When the campfire happened in November of 2018, we were breaking ground on a project for coffee park walls. And we looked up into the hills and we saw a huge plume of smoke. Now, Paradise was about three hours north of here. So that gives you an idea of how big that plume had to be in order to reach us here. But we didn't know that at that time, you had 27,000 people running for their lives and they would lose 85 of those lives. But we knew that we didn't want any other community to ever have to begin at the beginning of recovery so we saw that fire and then the Woolsey Fire in Malibu broke out the same day. Within 12 days, we were on the ground in Paradise meeting with their public sector leaders and with somebody named Charles Brooks who became one of the leaders up there. He now has Rebuild Paradise Foundation. What we're advocating here is how to do this on your own, how to do this in partnership with your public sector, with your private sectors, with your nonprofit organizations, but how to create essentially an ecosystem of care. Now, we are not prescriptive, we are completely adaptive. Your recovery is going to be as different as your disaster. It may be that you had a mega wildfire in your area, but it may be that you have a different terrain, or your super rural, or your suburban, or you are urban. So we will bring you people who have dealt with various scenarios with the hope that you can take what they have done and adapt it to your own disaster recovery. We're not here to tell you that we have all the answers or that this is going to be easy, none of those things are true. What we do have is some tools, we have some strategies and we have some really incredible people who've done some truly amazing things. So I'm going to bring those people to you.

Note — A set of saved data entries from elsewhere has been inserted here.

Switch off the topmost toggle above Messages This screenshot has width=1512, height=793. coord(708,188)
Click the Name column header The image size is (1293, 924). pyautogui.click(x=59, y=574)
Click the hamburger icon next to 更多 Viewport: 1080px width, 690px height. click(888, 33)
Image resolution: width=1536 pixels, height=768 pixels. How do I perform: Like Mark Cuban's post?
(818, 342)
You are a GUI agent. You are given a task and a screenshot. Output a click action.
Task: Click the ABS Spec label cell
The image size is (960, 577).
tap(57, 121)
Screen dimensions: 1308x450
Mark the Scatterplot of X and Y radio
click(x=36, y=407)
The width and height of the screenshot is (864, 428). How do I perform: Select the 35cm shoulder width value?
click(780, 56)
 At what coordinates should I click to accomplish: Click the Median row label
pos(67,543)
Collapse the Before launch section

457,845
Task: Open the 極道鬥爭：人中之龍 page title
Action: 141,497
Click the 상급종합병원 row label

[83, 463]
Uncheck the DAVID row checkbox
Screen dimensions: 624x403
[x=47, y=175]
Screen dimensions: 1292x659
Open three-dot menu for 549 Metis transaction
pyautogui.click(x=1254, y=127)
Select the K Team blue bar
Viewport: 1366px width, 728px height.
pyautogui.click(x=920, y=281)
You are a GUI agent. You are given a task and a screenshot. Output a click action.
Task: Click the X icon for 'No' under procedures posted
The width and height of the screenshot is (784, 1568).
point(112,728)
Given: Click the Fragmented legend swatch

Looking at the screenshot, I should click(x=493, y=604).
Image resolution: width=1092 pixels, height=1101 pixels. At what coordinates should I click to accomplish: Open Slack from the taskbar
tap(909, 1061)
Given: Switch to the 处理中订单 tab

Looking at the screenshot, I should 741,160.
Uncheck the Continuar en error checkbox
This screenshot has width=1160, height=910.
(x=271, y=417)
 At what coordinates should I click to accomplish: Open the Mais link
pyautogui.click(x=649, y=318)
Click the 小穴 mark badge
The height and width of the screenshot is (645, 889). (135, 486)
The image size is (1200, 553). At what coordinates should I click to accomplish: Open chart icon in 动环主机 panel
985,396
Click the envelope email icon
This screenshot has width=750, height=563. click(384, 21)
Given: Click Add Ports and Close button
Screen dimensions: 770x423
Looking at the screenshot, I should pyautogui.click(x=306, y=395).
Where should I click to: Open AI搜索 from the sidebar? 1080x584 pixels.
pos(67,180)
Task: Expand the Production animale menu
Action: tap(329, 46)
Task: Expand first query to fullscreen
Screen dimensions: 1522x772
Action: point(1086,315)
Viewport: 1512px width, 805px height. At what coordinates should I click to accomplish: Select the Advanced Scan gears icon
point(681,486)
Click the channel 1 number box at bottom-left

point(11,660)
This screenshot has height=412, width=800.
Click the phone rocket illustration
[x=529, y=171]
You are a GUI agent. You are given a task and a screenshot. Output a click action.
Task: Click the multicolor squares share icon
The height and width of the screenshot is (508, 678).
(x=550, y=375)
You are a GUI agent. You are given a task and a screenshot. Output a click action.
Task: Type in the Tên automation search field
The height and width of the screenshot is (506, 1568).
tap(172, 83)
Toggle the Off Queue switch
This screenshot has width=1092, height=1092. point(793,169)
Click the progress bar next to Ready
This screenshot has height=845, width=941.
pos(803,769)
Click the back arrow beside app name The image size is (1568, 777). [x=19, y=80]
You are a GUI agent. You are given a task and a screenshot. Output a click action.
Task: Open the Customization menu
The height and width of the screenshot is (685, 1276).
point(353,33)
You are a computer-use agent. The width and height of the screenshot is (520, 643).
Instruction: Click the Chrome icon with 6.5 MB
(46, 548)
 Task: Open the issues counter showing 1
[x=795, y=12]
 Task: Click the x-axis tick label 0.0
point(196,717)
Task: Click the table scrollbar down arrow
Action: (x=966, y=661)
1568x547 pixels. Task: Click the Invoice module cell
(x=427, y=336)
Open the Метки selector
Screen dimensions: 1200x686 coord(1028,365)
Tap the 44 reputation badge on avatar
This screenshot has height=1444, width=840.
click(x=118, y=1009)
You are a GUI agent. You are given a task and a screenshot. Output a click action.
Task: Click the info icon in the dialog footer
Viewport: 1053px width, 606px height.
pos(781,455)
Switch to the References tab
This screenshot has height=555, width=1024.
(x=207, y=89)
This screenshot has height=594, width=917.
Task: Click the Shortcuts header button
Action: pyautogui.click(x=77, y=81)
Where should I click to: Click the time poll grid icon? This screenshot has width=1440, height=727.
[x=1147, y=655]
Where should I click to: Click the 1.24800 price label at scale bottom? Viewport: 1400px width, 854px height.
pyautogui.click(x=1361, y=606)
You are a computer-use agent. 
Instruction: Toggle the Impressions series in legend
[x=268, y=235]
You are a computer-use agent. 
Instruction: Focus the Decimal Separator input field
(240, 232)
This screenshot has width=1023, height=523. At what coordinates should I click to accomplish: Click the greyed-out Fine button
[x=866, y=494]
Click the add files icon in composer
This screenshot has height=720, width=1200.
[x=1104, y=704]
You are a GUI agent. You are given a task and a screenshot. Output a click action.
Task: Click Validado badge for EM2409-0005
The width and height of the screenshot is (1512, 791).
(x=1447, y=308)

We created the podcast how to disaster to show you the breadth and depth of humanity in the midst of this really terrible thing that happened. We are bringing you humanity, that's the greatest resource you'll have in a disaster. And something that you learn in a disaster is that when everything else burns down, that humanity doesn't burn down. And this is going to be tough, it's going to be hard and that it's entirely possible. So welcome to How To Disaster, and thank you for giving us your time.